Let us try exactly that. Modify your code to work _without_ the `break` statement. You need a more complicated condition for your while loop. so that it repeats while player's guess is incorrect and the number of attempts is still less than the maximally allowed. Test that your code works both when you win and when you lose. 

::: {.program}
Put your code into `code05.py`.
:::

## Show remaining attempts
It is all about the user interface! Modify the `input` prompt message to include a number of _remaining_ attempts. E.g. `"Please enter the guess, you have X attempts remaining"`.

::: {.program}
Put your code into `code06.py`.
:::

## Repeating the game {#guess-the-number-repeat-game}
Let us give an option for the player to play again. This means putting _all_ the current code inside of another `while` loop (this is called _nested loops_) that is repeated for as long as the player wants to keep playing. The code should look as follows:
```{python eval=FALSE}
# import random library so you can use randint function

# define MAX_ATTEMPTS

# define a variable called "want_to_play" and set to True
# while the player still wants to play
  
  # your current working game code goes here
  
  # ask user whether via input function. E.g. "Want to play again? Y/N"
  # want_to_play should be True if user input is equal to "Y" or "y"
  
# very final message, e.g. "Thank you for playing the game!"
```

**Pay extra attention to indentations to group the code properly!**

::: {.program}
Put your code into `code07.py`.
:::

## You do not need a comparison, if you already have the value
In your updated code, you have `want_to_play` variable that is either `True` or `False`. It is used in the loop that repeats while its value is `True`. Sometimes, people write `want_to_play == True` to express that. While it is technically correct and will certainly work correctly, it is also redundant. Since `want_to_play` can only be `True` or `False` this comparison turns into `True == True` (which is of course `True`) or `False == True` (which is `False`). So comparing either value to `True` produces exactly the same value. Thus, you can just write `while want_to_play:` and use the logical value directly. 

## Best score
A "proper" game typically keeps the track of players' performance. Let us record a fewest number of attempts that the player needed to guess the number. For this, create a new variable `fewest_attempts` and set it to `MAX_ATTEMPTS` (this is as bad as the player can be). Think, where do you need to create it. You should update it after each game round. Add the information about "Best so far" into the round-over message.

::: {.program}
Put your code into `code08.py`.
:::

## Counting game rounds
Let us count how many times the player played the game. The idea and implementation is the same as with counting the attempts. Create a new variable, initialize it to 0, increment by 1 whenever a new round starts. Include the total number of games played into the very final message, e.g. "Thank you for playing the game _X_ times!"

::: {.program}
Put your code into `code09.py`.
:::

## Multi round one-armed bandit
At the end of the previous chapter, you have programmed a single round one-armed bandit game. You already know everything you need to implement a multiple round version and its structure is similar (but simpler) than of the multi-round guess-the-number game that you just implemented. 

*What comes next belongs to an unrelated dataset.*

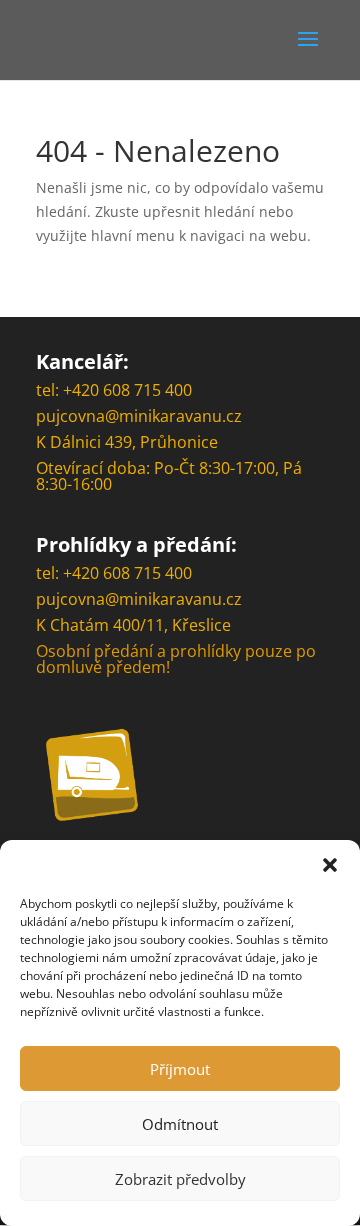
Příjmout (180, 1069)
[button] (330, 865)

Let player start with an initial pot of money, say 10 coins. Playing each round costs 1 coin, getting three of a kind pays off 10 coins, while getting a pair pays off 2 coins (you can change payoffs as you see fit). On each round:

 * Take one coin from the pot (price for playing the game).
 * Roll the dice (you already implemented that).
 * Tell the player about the outcome (you implemented that as well).
 * Add coins to the pot, if necessary.
 * Print out the amount of coins left in pot.
 * Ask the player where they want to continue. 
 
Special case, once the player runs out of coins, the game is definitely over.

::: {.program}
Put your code into `code10.py`.
:::

## Wrap up
Most excellent, you now have two proper working computer games with game rounds, limited attempts, best score, and what not! Zip the folder and submit.